乙女ゲームとは、数人の男性キャラクター(平均すると6人+シークレット1人程度)を主人公(プレイヤー)が選択肢やミニゲームを駆使して攻略し、その男性キャラクターと恋愛するという、恋愛シミュレーションゲームです。
「めいげき」の原作は「明治東亰恋伽」といい(こちらは略して「めいこい」)、元はモバイル用ノベルゲームとして2011年からリリースが始まり、その後メディアミックスコンテンツとして、ドラマCDや小説、コミック、アニメと展開していった作品です。今では、スマートフォンアプリほか、PSP専用ソフト「明治東亰恋伽 トワヰライト・キス」にてゲームをプレイすることができます。2016年8月末にはVita移植版として「明治東亰恋伽 Full Moon」が発売になります。

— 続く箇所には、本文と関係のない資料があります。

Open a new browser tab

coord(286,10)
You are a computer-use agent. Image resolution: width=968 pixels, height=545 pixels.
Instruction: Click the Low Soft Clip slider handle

「めいこい」の内容を簡単に説明すると、高校生の女の子がひょんなことで明治時代へタイムスリップをし、その時代の文化人と出会う物語です。漫画やアニメでしばしば見かける、時代トリップファンタジー作品であります。
☆明治東亰恋伽 Full Moon
余談ではありますが、私が上京して初めて行った声優イベント(「大和彼氏」というメディアミックス作品のオンリーイベント)でこの「明治東亰恋伽」のフライヤーを落手しておりました。その当時は「文豪と恋wwwそんなの売れるのかよwww」と思っておりましたが、それから5年。「大和彼氏」よりも人気が続く作品になっておりました。何が当たるのか、わからないものですね。
2011年にもらった「めいこい」の紹介冊子が自宅から出てきました。運命を感じます
その3 「めいげき」に行くまで
と、ここまで語りましたが、私は「めいこい」についてはタイトルを知っているもののゲームをはじめ、メディアミックスした小説もアニメも見たことはありません。知っているのは、文化人と恋愛できるトリップ作品らしいということだけ。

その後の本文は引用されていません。